Crying More Than The Bereaved Poem by Chukuemeka Akpe

Crying More Than The Bereaved



Ancient customs girded the Harbinger of Death
In loin cloth, hairy barrel chest and a husky voice.
Taboo is deaf to the hip-swinging trump of death,
Scowling and seething at all infringing trespassers.
Inebriated elders, as proxy referees, award a penalty
To appease famished stomachs and parched tongues.

Tradition beckons on the dead from all foreign lands,
To make their beds in the soft native soil of their birth
To enrich the earth with the treasures of strange climes
To commune with uncles, aunties and sisters unknown
To be the reason for a fête for hollow-cheeked youths
To act as magnet for urbane offspring repelled by lores.

Canopied clans, congregated from nooks and crannies,
Are gender segregated but harmonized in their pretense:
Revere the pilgrim reviled and ridiculed on his journey
Sympathize with the companion treated with contempt
Empathize with the brood maligned for their aloofness
Invoke the wrath of the gods with kola-tainted smiles.

Minister riled and rites derided by venerators of effigies
Brewed up a mess in a cauldron of absurdities for attention:
Hue and cry over the bearded corpse by clean-shaven men
Spousal sacrament by fetish priests to forever rend asunder
Coerce detachment of the crown of glory by coarse razors
Ignored.
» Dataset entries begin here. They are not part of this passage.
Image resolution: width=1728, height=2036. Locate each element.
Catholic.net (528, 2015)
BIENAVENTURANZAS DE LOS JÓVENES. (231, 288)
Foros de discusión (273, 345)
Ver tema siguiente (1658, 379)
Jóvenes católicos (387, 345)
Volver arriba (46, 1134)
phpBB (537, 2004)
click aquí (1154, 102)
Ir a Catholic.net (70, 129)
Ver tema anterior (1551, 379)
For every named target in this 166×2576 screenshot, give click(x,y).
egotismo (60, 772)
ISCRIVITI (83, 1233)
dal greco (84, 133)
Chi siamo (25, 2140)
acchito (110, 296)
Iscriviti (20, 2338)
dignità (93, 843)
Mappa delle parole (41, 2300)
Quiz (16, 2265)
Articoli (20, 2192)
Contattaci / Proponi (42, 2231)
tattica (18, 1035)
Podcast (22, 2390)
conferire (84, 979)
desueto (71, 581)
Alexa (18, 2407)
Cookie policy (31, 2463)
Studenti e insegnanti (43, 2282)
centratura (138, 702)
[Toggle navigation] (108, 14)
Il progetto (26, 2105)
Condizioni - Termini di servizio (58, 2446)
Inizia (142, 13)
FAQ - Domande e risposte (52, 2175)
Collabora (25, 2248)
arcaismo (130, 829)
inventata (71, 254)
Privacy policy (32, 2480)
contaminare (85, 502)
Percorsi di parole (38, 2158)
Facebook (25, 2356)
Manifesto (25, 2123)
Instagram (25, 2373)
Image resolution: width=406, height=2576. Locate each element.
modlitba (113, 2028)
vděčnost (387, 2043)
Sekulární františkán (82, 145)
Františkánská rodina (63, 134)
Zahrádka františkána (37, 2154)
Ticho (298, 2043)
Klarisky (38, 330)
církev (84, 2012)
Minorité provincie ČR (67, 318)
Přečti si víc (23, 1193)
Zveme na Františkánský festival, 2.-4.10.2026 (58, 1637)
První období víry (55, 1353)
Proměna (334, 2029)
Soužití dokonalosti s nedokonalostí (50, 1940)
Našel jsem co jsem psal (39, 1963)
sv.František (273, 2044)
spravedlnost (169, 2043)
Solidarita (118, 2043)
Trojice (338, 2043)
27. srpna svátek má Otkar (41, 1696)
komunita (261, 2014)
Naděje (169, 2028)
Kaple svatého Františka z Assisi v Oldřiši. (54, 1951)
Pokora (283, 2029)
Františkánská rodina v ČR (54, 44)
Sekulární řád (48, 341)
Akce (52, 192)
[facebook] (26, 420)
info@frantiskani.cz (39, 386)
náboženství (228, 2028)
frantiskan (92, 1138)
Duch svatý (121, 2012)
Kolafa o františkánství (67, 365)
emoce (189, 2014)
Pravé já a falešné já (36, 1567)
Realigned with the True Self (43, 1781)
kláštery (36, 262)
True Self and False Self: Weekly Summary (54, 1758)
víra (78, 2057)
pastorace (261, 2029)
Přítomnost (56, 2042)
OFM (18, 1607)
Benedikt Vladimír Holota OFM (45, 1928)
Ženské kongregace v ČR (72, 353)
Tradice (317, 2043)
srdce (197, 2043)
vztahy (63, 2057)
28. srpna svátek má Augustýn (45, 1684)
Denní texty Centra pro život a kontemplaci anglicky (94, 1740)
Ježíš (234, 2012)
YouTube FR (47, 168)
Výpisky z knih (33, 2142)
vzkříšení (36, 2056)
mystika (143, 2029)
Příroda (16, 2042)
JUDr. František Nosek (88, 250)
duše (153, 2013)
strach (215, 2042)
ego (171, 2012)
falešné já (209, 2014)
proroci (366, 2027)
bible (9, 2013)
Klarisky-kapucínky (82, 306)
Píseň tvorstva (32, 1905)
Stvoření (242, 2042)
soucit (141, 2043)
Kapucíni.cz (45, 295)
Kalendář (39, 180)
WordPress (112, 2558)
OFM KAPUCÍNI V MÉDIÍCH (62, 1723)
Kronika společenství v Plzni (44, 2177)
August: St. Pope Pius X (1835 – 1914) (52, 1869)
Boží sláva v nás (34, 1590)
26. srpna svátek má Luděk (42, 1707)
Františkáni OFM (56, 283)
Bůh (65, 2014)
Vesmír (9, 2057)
A litany of taboos recited by an oracle of the gods.

Desecration hideously masked by ignorance as last Respect:
Lurching pallbearers staggered sons, daughters and friends
To tan his casket with the scorching stare of the clansmen
Chanting and stomping with fervency to cold indifference.
Coffin doused with sacred drink to inflame a brother’s love
And the purse of the dead laden with currency of the living.